-- Data for this task start --

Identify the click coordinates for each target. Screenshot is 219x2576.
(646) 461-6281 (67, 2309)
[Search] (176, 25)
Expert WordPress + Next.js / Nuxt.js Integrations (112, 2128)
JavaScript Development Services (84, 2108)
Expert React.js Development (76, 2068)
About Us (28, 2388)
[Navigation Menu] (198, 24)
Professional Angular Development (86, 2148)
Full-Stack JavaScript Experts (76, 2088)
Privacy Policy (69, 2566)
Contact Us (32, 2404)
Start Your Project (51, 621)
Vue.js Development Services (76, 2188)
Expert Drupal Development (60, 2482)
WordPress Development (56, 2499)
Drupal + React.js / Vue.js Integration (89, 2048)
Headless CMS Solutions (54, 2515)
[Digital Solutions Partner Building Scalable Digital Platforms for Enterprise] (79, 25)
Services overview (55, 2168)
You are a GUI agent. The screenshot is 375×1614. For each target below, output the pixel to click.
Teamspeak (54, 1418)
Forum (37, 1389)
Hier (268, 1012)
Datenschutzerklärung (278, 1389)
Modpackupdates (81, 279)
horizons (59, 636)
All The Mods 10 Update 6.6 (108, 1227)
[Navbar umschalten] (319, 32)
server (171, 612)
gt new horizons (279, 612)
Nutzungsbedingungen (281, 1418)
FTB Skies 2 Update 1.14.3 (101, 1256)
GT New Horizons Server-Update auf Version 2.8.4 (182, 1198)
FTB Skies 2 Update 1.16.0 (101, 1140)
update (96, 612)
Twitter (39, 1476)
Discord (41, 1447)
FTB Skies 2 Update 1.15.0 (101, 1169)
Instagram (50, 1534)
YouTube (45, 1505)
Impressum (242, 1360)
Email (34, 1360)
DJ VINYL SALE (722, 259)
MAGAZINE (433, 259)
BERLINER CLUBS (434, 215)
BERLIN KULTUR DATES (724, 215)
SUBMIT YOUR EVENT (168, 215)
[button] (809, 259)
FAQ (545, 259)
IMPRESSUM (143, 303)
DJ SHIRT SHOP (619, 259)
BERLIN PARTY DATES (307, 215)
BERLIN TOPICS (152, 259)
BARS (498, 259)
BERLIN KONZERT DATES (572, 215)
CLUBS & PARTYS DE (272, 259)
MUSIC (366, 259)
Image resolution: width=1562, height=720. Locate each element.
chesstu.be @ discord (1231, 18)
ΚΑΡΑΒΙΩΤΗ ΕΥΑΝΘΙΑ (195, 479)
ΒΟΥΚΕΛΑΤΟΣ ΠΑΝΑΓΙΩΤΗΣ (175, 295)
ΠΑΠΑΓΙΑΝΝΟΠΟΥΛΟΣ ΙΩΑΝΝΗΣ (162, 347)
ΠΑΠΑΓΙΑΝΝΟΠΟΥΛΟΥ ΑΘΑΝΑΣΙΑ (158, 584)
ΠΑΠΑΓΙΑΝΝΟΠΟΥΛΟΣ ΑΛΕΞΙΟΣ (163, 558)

-- Data for this task end --

> Exercise goal
Copy the lines above verbatim, starting at the line that contains "Start Your Project (51, 621)" and ending at the line that contains "Services overview (55, 2168)", with both of those lines included.

> Exercise output
Start Your Project (51, 621)
Vue.js Development Services (76, 2188)
Expert Drupal Development (60, 2482)
WordPress Development (56, 2499)
Drupal + React.js / Vue.js Integration (89, 2048)
Headless CMS Solutions (54, 2515)
[Digital Solutions Partner Building Scalable Digital Platforms for Enterprise] (79, 25)
Services overview (55, 2168)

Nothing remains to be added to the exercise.